§ **Texte fourni**
Perplexité et admiration

 

En 1953, Harvard lui envoie un émissaire chargé de l’embaucher : il refuse. Lévi-Strauss tient à faire carrière en France. Quand enfin il entre au Collège de France, il y installe en 1961 un grand laboratoire d’anthropologie sociale, et lance une revue, L’Homme, rapidement la plus en vue dans la spécialité. Elle l’est encore aujourd’hui. Pour Lévi-Strauss vient le temps de consolider son œuvre. Après Anthropologie structurale (1958), La Pensée sauvage (1962) programme l’extension de l’analyse structurale aux savoirs naturalistes, aux rites et aux mythes. Puis Lévi-Strauss se plonge dans la réalisation : mettre en forme et publier les travaux qu’il mène depuis 1950 sur les mythes amérindiens.

 

Ce sera son chef-d’œuvre : plus de 4 000 pages serrées montrant comment, du Nord au Sud du Nouveau Monde, les mythes, ramenés à une série d’oppositions catégorielles, se répondent les uns aux autres, et sont porteurs de sens non explicites. Encensés, rarement lus, ces Mythologiques (1964-1971), sont un aboutissement du projet de Lévi-Strauss : montrer qu’indépendamment de toute fonction, les structures existent et sont des réalités plus abstraites que concrètes, des constructions de l’esprit humain. Dans un texte resté célèbre, le « finale » de L’Homme nu (Mythologiques, t. IV), il conclut crânement que, peut-être, les mythes ne signifient « rien ». De là, sans doute, la perplexité mêlée d’admiration avec laquelle son œuvre est parfois accueillie. Mais son exemple suffit : Jean-Pierre Vernant, Marcel Détienne travailleront la mythologie grecque à sa manière.

   
En 1973, Lévi-Strauss accepte volontiers un siège d’académicien. Son œuvre est à cette date loin d’être achevée : bien d’autres travaux sur les arts, la parenté, les mythes encore viendront s’ajouter et, parfois, répondre à des objections qui lui sont faites. Depuis les années 1960, en effet, les idées de Lévi-Strauss suscitent commentaires et critiques, comme celles d’Edmund Leach en Angleterre, de Marvin Harris aux États-Unis.

§ **Consigne**
Recopiez le passage du texte sur Lévi-Strauss qui commence par « Ce sera son » et se poursuit jusqu’à « à sa manière. », en substituant « œuvre majeure » à « chef-d’œuvre ».

§ **Données**
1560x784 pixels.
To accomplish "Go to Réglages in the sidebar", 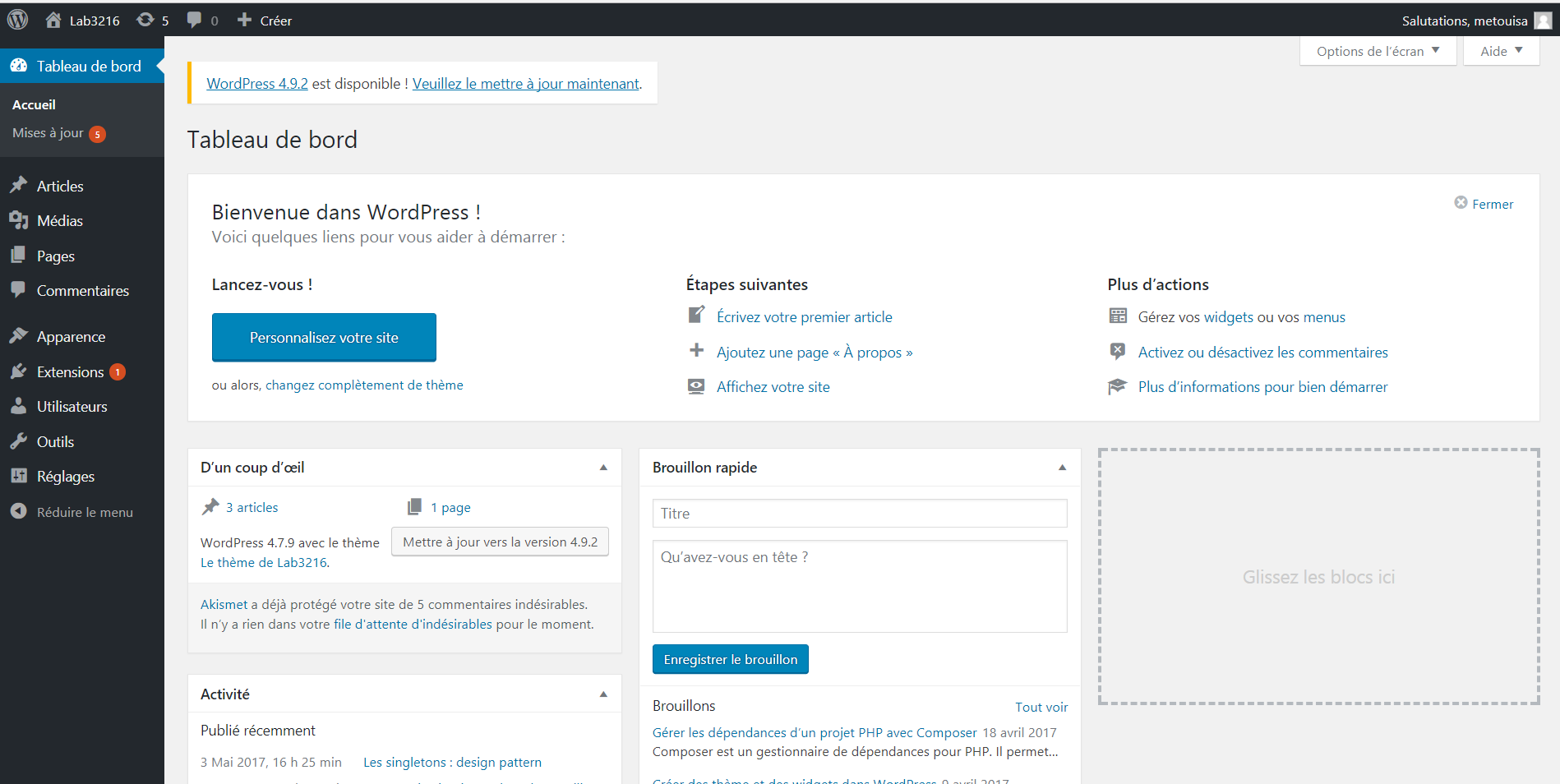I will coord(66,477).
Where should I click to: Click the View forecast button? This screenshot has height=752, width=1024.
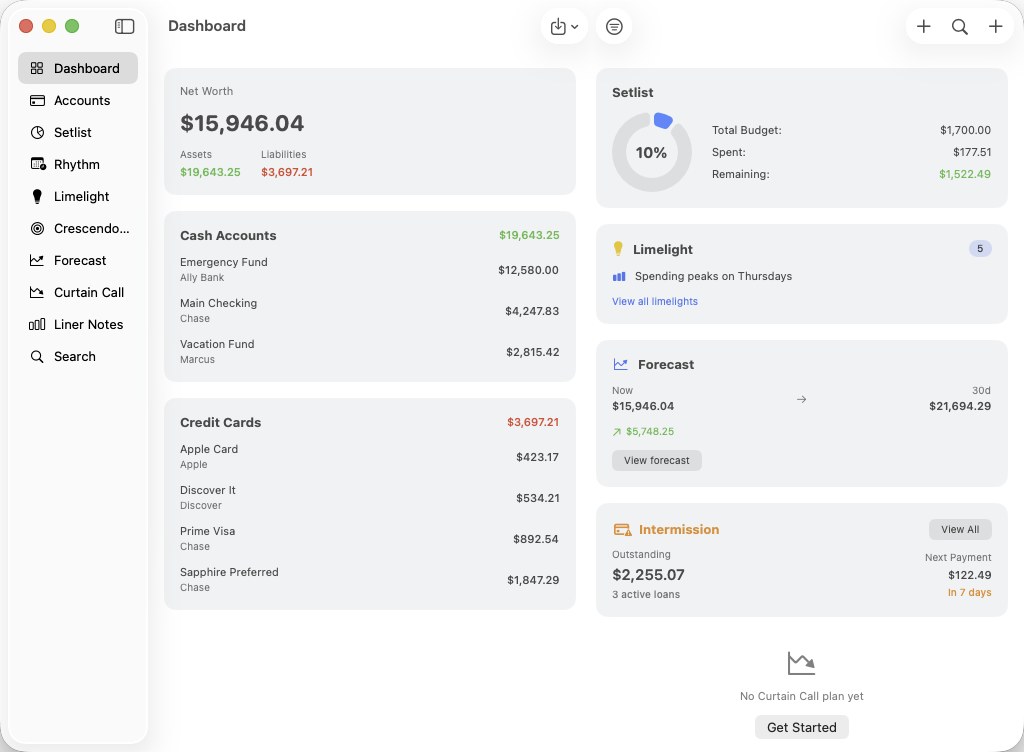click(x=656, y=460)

§ **Corrigé**
Ce sera son œuvre majeure : plus de 4 000 pages serrées montrant comment, du Nord au Sud du Nouveau Monde, les mythes, ramenés à une série d’oppositions catégorielles, se répondent les uns aux autres, et sont porteurs de sens non explicites. Encensés, rarement lus, ces Mythologiques (1964-1971), sont un aboutissement du projet de Lévi-Strauss : montrer qu’indépendamment de toute fonction, les structures existent et sont des réalités plus abstraites que concrètes, des constructions de l’esprit humain. Dans un texte resté célèbre, le « finale » de L’Homme nu (Mythologiques, t. IV), il conclut crânement que, peut-être, les mythes ne signifient « rien ». De là, sans doute, la perplexité mêlée d’admiration avec laquelle son œuvre est parfois accueillie. Mais son exemple suffit : Jean-Pierre Vernant, Marcel Détienne travailleront la mythologie grecque à sa manière.